Shovie was pleased with his new outfits too, although they didn’t stay on all that long. Once they were both naked, she cradled and caressed his increasing architecture, fondling, squeezing and massaging his spreading midriff, cuddling his now-sizeable love handles, nuzzling his softening chin and cuddling his softening pecs.

“I love every inch of you,” she mumbled into his snuggly chest.

“Really?”

“Every … lovely … inch,” she murmured, raining kisses onto his vanishing belly button. “Each curve, every rounding, all your cuddliness.”

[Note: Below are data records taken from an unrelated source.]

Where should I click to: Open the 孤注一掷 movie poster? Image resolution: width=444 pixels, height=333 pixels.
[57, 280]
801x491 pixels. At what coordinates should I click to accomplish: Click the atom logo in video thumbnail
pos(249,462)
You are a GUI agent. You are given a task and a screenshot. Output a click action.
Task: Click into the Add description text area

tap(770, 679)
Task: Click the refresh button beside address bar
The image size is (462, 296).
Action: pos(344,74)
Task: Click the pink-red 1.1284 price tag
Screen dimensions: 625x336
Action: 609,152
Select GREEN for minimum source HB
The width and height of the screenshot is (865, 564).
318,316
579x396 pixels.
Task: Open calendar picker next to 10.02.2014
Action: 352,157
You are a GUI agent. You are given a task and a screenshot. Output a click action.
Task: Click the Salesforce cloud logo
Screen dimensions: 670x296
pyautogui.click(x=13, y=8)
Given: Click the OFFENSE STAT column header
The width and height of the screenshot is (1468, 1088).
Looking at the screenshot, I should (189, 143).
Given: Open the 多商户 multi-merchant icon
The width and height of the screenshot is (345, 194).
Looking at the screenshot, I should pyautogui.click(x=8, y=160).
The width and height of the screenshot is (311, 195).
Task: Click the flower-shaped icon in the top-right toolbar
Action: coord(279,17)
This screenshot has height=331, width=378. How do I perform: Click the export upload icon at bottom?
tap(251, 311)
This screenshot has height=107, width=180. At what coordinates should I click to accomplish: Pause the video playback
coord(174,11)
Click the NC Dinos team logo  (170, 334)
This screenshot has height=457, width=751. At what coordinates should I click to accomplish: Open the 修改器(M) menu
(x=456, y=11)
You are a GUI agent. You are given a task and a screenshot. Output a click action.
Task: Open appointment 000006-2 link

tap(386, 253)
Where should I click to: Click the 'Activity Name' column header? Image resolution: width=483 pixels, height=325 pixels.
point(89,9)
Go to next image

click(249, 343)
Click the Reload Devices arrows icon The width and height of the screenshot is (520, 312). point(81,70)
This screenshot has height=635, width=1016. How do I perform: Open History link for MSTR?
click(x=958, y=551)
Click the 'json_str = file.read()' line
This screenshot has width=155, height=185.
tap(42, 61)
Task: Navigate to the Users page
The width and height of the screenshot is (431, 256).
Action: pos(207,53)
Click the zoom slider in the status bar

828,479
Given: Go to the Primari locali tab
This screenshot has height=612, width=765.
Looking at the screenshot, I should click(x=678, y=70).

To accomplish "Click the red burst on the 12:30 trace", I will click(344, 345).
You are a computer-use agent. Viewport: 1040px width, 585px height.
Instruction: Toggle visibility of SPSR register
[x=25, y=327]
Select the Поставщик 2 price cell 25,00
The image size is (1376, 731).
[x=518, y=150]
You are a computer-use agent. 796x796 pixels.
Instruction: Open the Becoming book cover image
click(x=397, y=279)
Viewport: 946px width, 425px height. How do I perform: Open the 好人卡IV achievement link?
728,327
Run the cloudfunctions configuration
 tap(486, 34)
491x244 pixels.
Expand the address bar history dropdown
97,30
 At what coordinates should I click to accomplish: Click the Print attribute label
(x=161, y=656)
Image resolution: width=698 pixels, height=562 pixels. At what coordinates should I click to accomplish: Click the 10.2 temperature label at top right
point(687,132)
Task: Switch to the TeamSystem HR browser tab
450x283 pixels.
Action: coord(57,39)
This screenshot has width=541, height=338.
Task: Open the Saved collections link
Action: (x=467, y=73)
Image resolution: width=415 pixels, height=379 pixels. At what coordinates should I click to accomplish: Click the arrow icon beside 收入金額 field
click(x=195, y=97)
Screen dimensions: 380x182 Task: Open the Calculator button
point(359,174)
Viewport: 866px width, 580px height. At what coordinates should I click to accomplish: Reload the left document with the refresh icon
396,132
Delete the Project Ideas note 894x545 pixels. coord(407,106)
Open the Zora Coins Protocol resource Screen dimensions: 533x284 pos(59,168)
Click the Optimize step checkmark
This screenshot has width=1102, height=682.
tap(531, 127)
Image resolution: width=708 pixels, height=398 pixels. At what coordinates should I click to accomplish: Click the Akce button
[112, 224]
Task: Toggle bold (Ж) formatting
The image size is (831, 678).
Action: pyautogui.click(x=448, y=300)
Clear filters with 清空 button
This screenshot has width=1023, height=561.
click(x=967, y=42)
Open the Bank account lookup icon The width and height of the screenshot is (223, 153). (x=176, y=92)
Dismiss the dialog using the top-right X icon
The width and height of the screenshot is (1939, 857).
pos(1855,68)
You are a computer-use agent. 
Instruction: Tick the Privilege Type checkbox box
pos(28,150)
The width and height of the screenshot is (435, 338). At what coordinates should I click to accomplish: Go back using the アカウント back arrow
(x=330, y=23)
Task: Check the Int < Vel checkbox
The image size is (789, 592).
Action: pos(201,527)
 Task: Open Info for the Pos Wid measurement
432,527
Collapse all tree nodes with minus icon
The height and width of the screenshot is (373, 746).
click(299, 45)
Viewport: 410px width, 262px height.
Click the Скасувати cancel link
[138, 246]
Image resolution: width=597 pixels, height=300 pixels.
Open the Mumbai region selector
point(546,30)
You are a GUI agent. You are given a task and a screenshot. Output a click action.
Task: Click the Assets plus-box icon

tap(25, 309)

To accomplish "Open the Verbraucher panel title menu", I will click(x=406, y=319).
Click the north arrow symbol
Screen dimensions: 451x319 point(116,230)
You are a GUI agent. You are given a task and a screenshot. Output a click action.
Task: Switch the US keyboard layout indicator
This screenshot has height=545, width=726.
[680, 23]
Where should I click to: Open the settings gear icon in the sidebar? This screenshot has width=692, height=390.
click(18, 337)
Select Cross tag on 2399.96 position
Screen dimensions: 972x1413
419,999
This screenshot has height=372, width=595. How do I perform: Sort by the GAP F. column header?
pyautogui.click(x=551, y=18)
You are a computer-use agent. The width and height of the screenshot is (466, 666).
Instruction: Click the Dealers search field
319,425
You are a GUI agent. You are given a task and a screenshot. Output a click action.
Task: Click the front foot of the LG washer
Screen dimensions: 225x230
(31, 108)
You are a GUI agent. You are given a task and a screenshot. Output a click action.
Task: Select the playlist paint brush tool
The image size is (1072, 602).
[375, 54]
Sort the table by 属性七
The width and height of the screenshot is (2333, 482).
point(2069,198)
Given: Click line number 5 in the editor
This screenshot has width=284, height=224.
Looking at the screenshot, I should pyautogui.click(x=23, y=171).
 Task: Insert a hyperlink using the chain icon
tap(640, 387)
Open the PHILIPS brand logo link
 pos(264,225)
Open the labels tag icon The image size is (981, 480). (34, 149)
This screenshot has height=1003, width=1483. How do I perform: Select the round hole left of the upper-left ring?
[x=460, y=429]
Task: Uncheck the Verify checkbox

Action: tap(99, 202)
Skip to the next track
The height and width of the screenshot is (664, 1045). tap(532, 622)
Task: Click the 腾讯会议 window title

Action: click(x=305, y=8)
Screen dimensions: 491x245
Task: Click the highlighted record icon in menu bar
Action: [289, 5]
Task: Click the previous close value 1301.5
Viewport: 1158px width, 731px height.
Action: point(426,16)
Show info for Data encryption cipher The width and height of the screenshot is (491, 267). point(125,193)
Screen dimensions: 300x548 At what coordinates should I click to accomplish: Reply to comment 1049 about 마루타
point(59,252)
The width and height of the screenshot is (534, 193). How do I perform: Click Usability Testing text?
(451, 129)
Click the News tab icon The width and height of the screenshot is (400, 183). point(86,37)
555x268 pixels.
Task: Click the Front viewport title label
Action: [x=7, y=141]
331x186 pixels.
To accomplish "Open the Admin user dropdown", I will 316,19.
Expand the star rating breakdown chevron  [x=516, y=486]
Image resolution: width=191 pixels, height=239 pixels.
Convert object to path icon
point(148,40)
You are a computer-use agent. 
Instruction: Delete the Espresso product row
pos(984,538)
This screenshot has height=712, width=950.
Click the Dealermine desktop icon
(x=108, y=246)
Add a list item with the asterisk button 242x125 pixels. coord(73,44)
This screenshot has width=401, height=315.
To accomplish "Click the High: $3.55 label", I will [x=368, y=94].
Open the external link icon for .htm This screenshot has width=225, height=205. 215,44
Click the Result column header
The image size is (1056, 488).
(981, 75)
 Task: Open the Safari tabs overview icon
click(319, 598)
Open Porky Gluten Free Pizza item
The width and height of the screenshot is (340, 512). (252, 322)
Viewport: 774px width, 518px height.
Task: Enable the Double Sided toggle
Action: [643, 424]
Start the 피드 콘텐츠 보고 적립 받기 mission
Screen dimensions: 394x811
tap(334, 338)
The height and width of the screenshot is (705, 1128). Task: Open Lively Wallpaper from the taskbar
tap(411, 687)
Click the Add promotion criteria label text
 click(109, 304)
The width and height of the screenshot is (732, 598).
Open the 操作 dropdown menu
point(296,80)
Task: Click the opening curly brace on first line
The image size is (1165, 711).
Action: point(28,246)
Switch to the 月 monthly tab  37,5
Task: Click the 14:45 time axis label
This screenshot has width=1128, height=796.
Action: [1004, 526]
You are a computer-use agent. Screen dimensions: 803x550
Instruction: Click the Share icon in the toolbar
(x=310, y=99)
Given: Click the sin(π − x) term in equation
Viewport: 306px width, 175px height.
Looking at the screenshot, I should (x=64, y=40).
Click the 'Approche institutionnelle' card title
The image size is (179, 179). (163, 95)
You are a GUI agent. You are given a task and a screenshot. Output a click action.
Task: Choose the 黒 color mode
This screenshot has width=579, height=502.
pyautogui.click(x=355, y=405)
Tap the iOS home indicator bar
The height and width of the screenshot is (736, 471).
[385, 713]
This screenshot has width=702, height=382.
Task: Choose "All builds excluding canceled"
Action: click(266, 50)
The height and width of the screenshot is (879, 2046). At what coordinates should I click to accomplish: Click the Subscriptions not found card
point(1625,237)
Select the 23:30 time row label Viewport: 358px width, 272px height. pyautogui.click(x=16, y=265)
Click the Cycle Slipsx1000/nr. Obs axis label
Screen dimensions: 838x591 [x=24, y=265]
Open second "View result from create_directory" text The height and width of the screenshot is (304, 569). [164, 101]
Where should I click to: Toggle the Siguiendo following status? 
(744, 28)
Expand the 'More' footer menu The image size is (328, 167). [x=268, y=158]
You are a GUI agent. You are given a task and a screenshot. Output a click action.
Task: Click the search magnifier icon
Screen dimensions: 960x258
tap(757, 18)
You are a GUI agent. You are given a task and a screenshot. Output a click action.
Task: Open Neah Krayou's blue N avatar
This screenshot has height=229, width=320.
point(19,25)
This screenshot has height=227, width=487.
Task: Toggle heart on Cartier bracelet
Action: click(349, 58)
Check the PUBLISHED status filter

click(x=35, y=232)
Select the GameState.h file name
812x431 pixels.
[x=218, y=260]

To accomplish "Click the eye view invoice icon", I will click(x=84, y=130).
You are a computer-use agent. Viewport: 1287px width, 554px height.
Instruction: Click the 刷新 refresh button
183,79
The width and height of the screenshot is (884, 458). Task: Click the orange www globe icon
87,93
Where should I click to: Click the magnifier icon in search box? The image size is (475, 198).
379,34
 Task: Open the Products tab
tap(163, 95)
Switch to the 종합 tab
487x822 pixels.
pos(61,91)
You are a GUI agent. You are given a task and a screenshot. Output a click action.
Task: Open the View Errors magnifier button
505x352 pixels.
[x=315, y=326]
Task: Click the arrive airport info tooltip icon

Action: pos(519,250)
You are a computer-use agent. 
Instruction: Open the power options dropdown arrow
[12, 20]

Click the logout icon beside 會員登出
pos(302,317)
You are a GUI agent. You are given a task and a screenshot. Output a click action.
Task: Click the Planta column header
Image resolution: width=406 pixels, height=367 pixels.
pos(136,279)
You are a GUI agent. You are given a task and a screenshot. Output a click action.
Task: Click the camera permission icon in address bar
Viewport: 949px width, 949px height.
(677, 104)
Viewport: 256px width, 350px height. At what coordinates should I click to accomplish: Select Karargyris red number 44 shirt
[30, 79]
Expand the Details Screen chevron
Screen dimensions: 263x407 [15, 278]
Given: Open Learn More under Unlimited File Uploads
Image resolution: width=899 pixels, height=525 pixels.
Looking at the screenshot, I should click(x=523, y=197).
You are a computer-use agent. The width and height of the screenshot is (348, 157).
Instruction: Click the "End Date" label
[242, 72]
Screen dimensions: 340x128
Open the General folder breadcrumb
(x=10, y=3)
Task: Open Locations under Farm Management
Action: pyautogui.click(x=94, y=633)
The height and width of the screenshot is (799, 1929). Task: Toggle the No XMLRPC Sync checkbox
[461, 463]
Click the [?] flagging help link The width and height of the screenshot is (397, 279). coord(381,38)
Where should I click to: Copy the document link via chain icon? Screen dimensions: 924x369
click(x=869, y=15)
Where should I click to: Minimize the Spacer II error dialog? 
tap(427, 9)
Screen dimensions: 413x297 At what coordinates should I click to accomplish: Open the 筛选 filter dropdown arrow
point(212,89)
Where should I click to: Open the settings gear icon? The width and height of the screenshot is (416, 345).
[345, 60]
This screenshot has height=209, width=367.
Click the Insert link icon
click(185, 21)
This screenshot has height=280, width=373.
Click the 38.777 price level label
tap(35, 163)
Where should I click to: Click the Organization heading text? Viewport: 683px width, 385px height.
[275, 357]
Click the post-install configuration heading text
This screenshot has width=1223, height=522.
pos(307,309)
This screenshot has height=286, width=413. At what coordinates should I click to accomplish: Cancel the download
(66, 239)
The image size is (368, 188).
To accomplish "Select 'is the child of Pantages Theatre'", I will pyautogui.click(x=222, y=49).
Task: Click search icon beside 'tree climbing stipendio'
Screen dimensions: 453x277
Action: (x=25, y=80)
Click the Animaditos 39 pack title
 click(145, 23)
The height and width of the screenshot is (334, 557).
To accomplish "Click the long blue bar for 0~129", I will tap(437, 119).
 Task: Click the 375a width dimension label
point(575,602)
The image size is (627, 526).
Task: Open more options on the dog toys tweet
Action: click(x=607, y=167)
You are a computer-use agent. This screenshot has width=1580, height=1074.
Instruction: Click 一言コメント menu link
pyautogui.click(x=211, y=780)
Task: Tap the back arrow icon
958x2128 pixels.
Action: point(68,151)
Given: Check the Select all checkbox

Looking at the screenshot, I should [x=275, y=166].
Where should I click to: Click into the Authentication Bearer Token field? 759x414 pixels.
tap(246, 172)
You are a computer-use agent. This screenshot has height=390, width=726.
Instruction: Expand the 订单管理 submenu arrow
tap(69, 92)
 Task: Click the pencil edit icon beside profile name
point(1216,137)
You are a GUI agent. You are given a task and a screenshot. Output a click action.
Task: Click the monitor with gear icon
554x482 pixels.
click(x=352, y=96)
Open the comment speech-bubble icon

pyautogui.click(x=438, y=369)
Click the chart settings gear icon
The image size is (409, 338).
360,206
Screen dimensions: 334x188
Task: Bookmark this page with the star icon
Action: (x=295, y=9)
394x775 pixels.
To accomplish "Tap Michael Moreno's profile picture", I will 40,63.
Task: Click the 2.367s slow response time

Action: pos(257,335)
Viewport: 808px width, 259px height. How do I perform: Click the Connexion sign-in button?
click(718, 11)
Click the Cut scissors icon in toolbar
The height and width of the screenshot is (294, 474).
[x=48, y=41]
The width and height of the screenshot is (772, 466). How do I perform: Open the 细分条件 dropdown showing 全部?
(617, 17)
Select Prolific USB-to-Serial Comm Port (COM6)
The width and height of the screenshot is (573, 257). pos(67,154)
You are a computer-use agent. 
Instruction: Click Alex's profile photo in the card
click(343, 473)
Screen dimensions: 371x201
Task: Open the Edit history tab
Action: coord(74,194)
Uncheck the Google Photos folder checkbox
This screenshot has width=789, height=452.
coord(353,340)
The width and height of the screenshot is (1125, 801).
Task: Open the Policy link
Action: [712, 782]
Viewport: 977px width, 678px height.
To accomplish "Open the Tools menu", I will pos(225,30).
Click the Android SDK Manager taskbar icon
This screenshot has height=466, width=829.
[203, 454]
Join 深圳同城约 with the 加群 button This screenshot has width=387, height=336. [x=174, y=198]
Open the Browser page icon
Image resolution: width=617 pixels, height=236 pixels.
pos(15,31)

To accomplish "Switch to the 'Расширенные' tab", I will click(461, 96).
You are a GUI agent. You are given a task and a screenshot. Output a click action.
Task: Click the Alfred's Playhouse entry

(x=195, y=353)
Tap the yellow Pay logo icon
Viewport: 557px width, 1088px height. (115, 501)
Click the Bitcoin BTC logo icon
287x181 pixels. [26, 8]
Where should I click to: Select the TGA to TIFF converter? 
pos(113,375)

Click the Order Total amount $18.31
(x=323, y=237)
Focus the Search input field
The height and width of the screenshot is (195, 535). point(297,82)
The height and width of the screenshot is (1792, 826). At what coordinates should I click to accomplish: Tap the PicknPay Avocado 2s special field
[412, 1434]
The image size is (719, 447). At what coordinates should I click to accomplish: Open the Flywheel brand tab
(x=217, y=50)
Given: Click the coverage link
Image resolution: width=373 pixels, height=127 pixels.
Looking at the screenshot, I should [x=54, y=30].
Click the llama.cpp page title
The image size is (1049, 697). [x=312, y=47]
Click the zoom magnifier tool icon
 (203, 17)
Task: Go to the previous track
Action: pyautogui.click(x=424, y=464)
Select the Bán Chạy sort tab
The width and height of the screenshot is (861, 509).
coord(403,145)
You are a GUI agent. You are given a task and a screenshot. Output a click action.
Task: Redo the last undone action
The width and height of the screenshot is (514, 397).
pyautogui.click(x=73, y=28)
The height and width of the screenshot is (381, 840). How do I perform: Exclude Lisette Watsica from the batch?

Later, before showering, Jake examined himself in the mirror. His previously unremarkable profile had altered noticeably. His chest had rounded into – well – breasts, with protruding nipples at that. His ribcage had some extra padding around it and his arms, with well-defined muscles still underneath, were nonetheless becoming doughier.

His chest had begun to demonstrate a downward slope toward a new and reasonably prominent pot belly. His stomach protruded, spreading downward and outward into sizeable love handles and a thickening spare tire. Shovie came in and began massaging his tummy. “Teddy bear,” she pronounced.

“This is teddy bear?” Jake queried.

“Yup. Teddy bear,” Shovie said.
Jake arrested her hand. “This is the look you were going for,” he said.

“Mmm-hmm.”

“Do I stop?”

“Pardon?”

“Do you want me to maintain this look … or what?”

Shovie thought about it, making hmm noises as she returned to massaging his stomach. The soft flesh undulated as she moved her hand up and down. Finally she tipped her head back, looking him in the eye. “Let’s … just see what happens.”

“See what happens,” Jake repeated.

“Mmm.”

“In that case,” Jake murmured, “I think perhaps we should get married.”

Shovie hugged him tighter. “Teddy bear wants to marry me?”

“Yes I do,” Jake said firmly. Just then, his stomach gurgled.

“If you’re going to be my husband,” Shovie replied, “I think perhaps you should have a little something to eat.”